Exercise prompt
Scan the entries below for lines holding "agent". Give the number of such lines alone.

Pixel coordinate grounding data
=== Section Start ===

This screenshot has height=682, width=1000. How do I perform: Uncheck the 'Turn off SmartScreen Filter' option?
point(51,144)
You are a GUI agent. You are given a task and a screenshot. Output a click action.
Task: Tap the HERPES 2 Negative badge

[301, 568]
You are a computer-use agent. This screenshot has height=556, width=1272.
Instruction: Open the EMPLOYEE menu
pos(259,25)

=== Section End ===

Expected answer
2